Learn Implicit Differentiation: Solving for r^2 in $y^2 + x^2 = 0

[nacho-man]

Can someone please explain how the result is obtained from the first line
$r^2 = y^2 + x^2$
(refer to attached image)

View attachment 3404

 

[MarkFL]

Given:

\(\displaystyle r^2=x^2+y^2\)

And then differentiating in differential form, we find:

\(\displaystyle 2r\,dr=2x\,dx+2y\,dy\)

Divide through by 2:

\(\displaystyle r\,dr=x\,dx+y\,dy\)

And given:

\(\displaystyle \tan(\theta)=\frac{y}{x}\)

And then differentiating in differential form, we find:

\(\displaystyle \sec^2(\theta)\,d\theta=\frac{x\,dy-y\,dx}{x^2}\)

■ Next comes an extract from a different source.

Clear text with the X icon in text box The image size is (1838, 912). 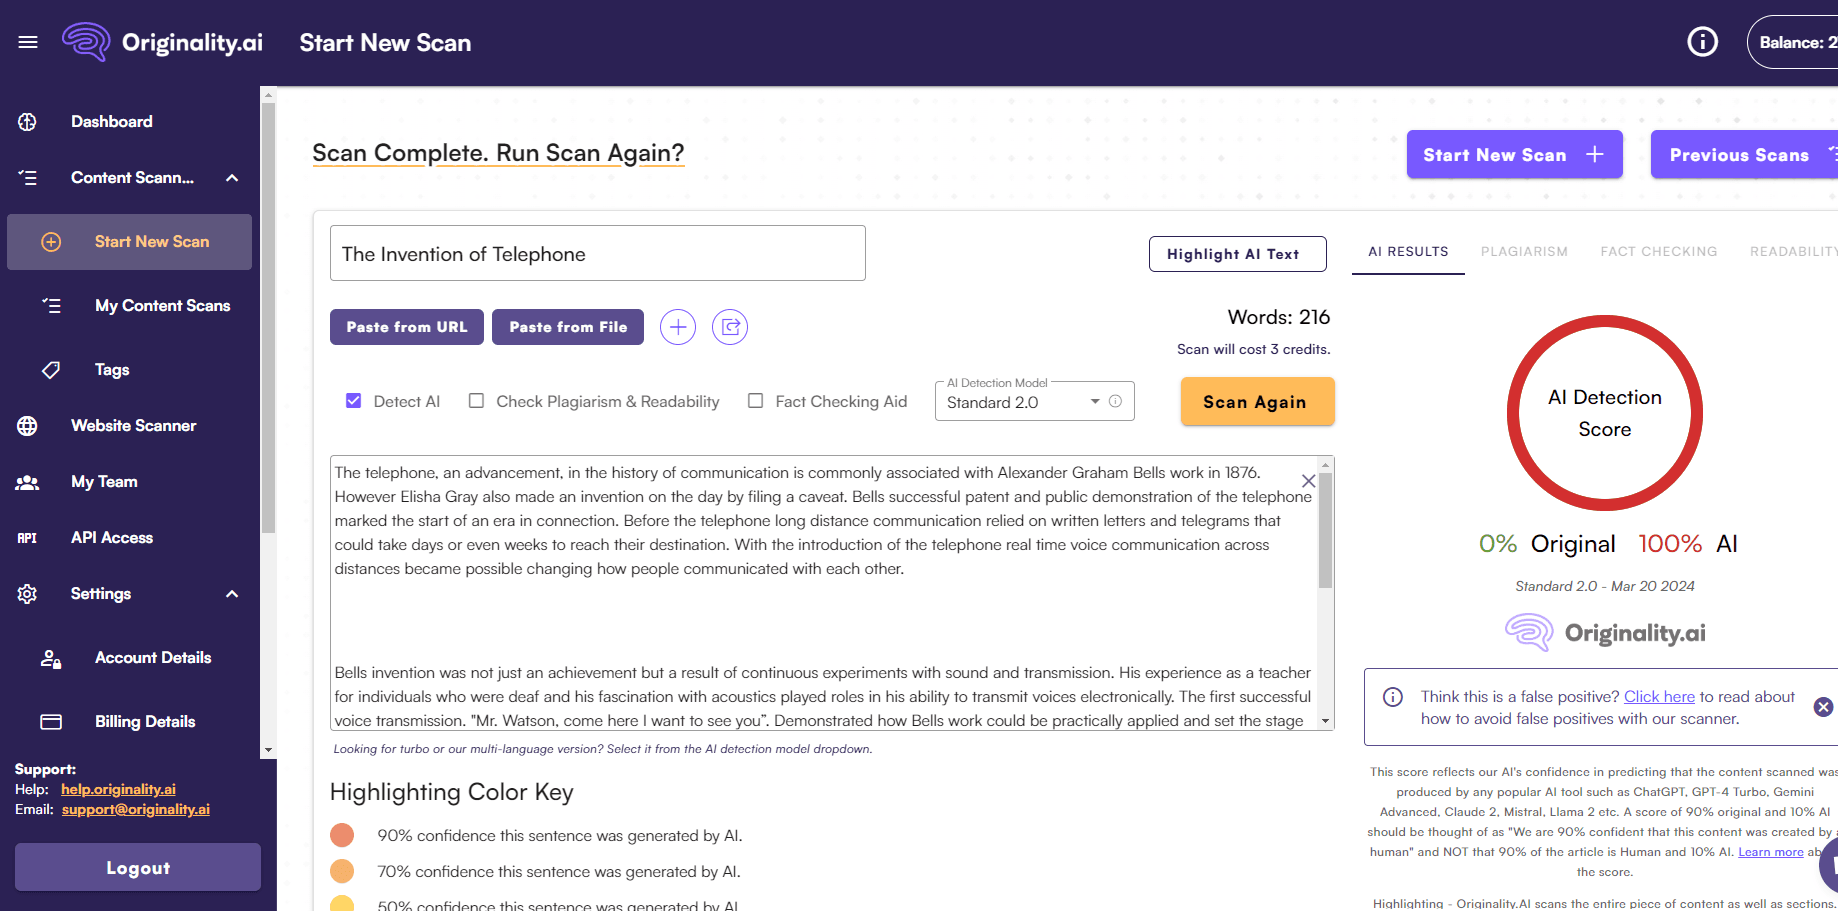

Multiply through by \(\displaystyle x^2=r^2\cos^2(\theta)\):

\(\displaystyle r^2\,d\theta=x\,dy-y\,dx\)

 

[nacho-man]

Given:

\(\displaystyle r^2=x^2+y^2\)

And then differentiating in differential form, we find:

\(\displaystyle 2r\,dr=2x\,dx+2y\,dy\)

Can I confirm what you've done to get the $dr, dx, dy$ out like that?

What is meant by differential form?